During those deliberations, Atanasoff gave testimony that brought all of Mauchly and Eckert's ideas into question. After a massive investigation, the judge found that the ENIAC computer relied on innovations made in Atanasoff's prototype, in other words, that it was Atanasoff who invented the first computer.
However, this was not news to Atanasoff's wife, Alice. During all the years in which his invention went unrecognized, she said they thought it was "just the way life was." 
This disappointment did not stop Atanasoff from further accomplishments and inventions. Alice said that he held 32 patents, some of which came from his days working for the government during WWII. 
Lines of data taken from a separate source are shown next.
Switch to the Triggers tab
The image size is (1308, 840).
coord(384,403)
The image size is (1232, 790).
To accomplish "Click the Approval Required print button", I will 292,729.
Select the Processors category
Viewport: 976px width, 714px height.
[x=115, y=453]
Of those, some are still classified. He worked successfully at a number of jobs and operated a engineering business called Cybernetics, Inc. in Frederick for almost 20 years.
Once the announcement was made that the computer was his idea, Alice Atanasoff said that they had hoped for more fanfare. Only with time was he was decorated with awards and accolades, including the National Medal of Technology, presented at a ceremony at the White House. Iowa State University named a hall after him, and in 1997 rebuilt his ABC computer at a cost of $300,000.
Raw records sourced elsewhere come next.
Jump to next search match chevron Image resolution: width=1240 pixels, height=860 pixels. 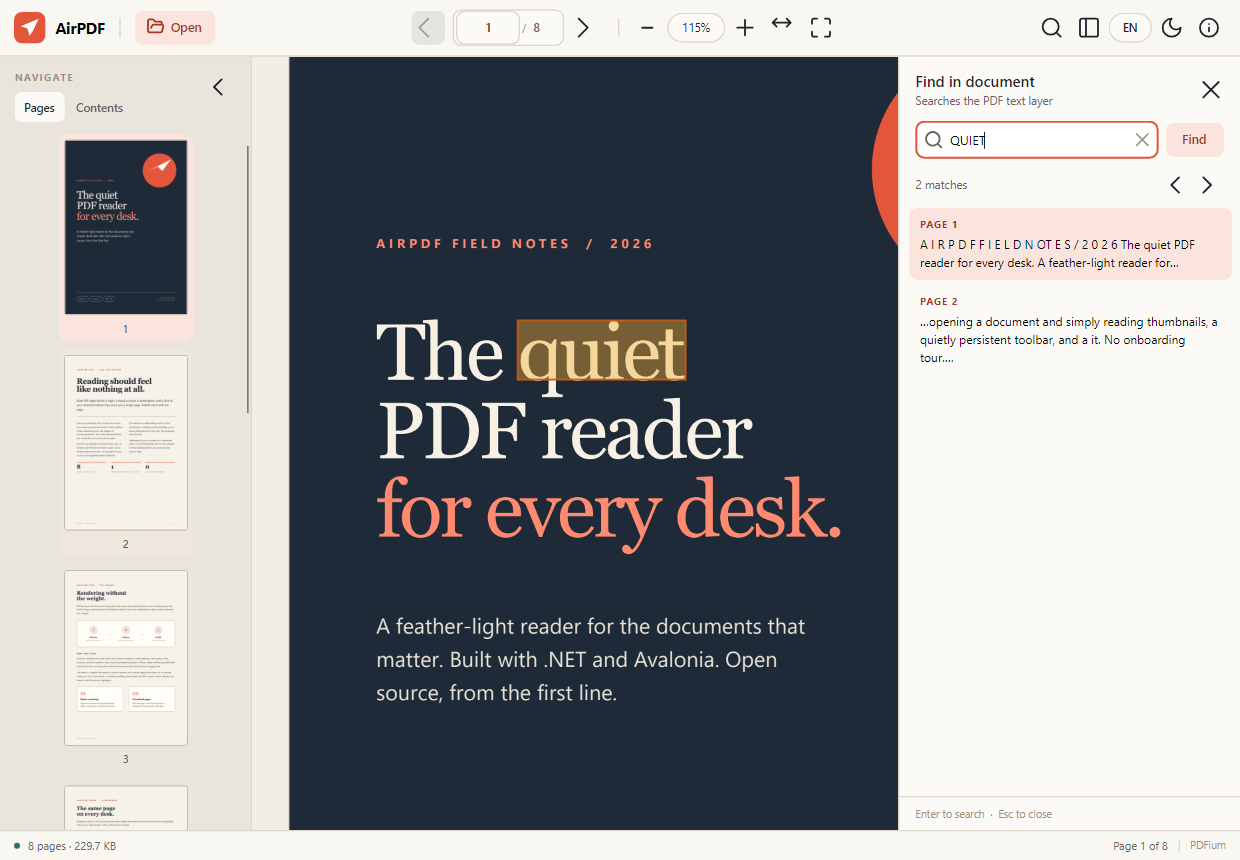coord(1207,185)
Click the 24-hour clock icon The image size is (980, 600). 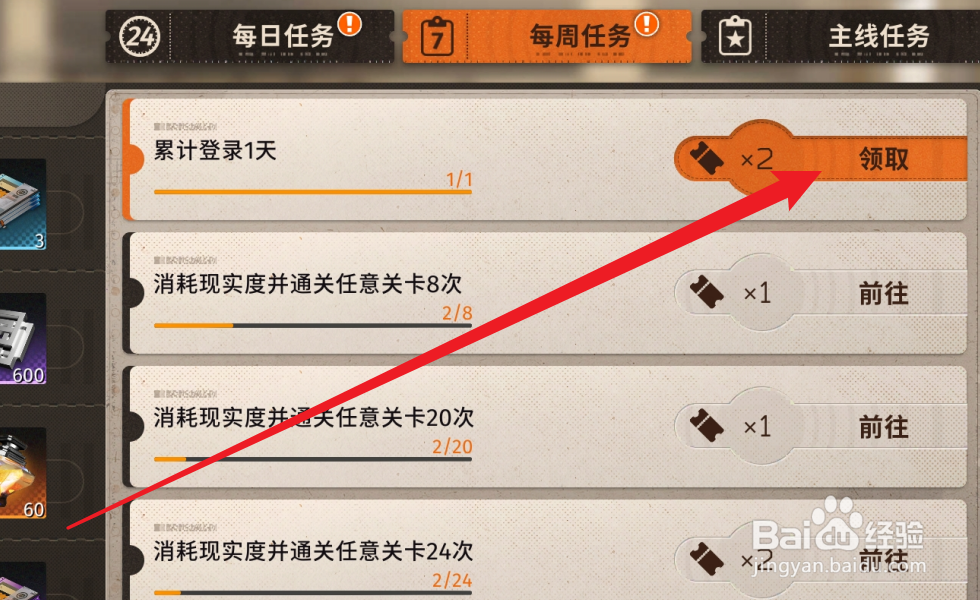(139, 37)
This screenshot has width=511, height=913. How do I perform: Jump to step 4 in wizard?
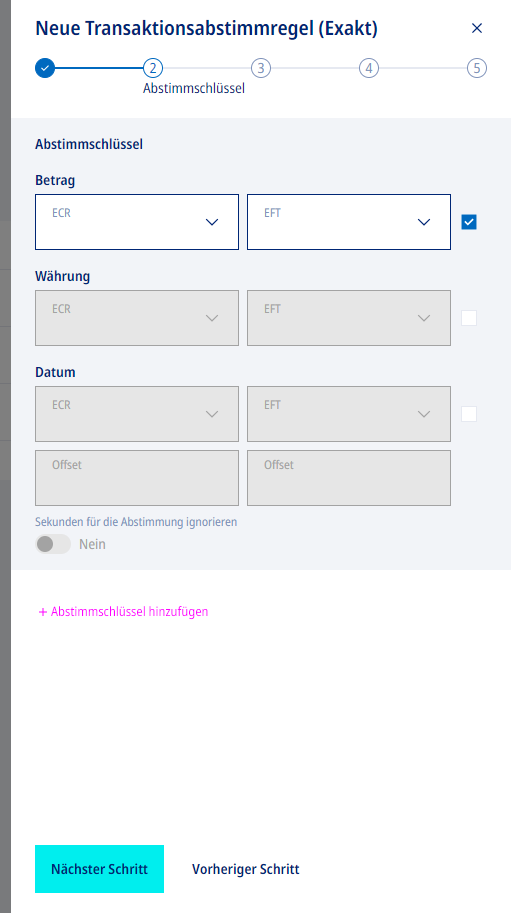coord(369,68)
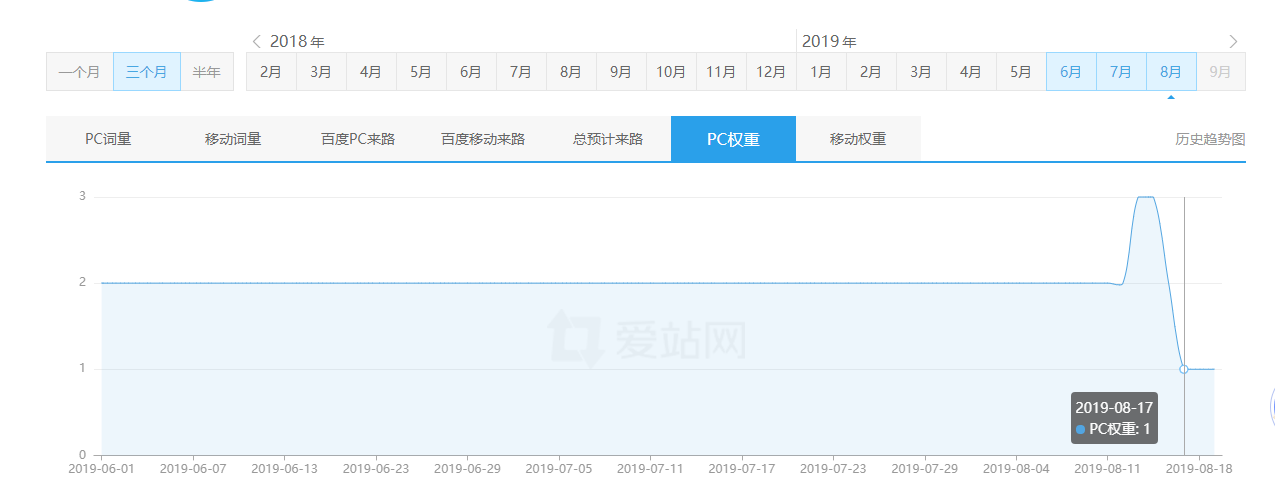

"He really opened up the computer industry, competition came in at that point," O'Toole said. O'Toole listed five specific developments that Atanasoff was responsible for, four of which were stolen by Mauchly and Eckert. 
The only one of those five that they did not use in ENIAC was using a binary system for calculations, which O'Toole said is now the industry standard.
In spite of those accomplishments, the Atanasoffs were never to see any of the financial benefits of such a wide-sweeping invention, and even today many textbooks still list Mauchly and Eckert as the original inventors. According to Alice Atanasoff, that is because once people had their beliefs established, they were not going to change their minds.
Still, what people think does not change her husband's impact on technology, and on the people around him. When the lawyers searched his background as part of the suit, she said that they had talked to many of his old acquaintances. 
"Most thought he was the most brilliant man they ever knew--but fun," she said. O'Toole listed a bevy of great qualities Atanasoff had, including his humor and warm-hearted nature. "I am happy and proud to say we were good friends," O'Toole said.
Alice Atanasoff moved with her husband after his retirement to their farm in New Market in 1960. They chose the area because they both liked the peace of a farm, and the people and atmosphere of Frederick County. Alice Atansoff still lives in their hilltop home, whose modern architecture was partially designed by her husband.
Although the Atanasoffs were never active in the town government, she said that they had good friends in the area. Alice said that it was interesting for them to watch the changes in the area, as the landscape went from no houses on the horizon to the current development. 
After Atanasoff died from a stroke in 1995, he was buried in Pine Grove Cemetery in Mount Airy, where a monument to him still stands.
That cemetery should be the site of some festivities next year in honor of what would have been Atanasoff's 100th birthday in October of 2003, according to Alice Atanasoff. At the same time, a huge celebration is to be held in Bulgaria. Since Atansoff's grandfather was a Bulgarian patriot, that country has a special tie to his accomplishments. 
As a result, the Bulgarian government will be dedicating a monument, a commemorative coin, and a postage stamp as celebrations are held across the country at the same time as local tribute is paid to the former New Market resident.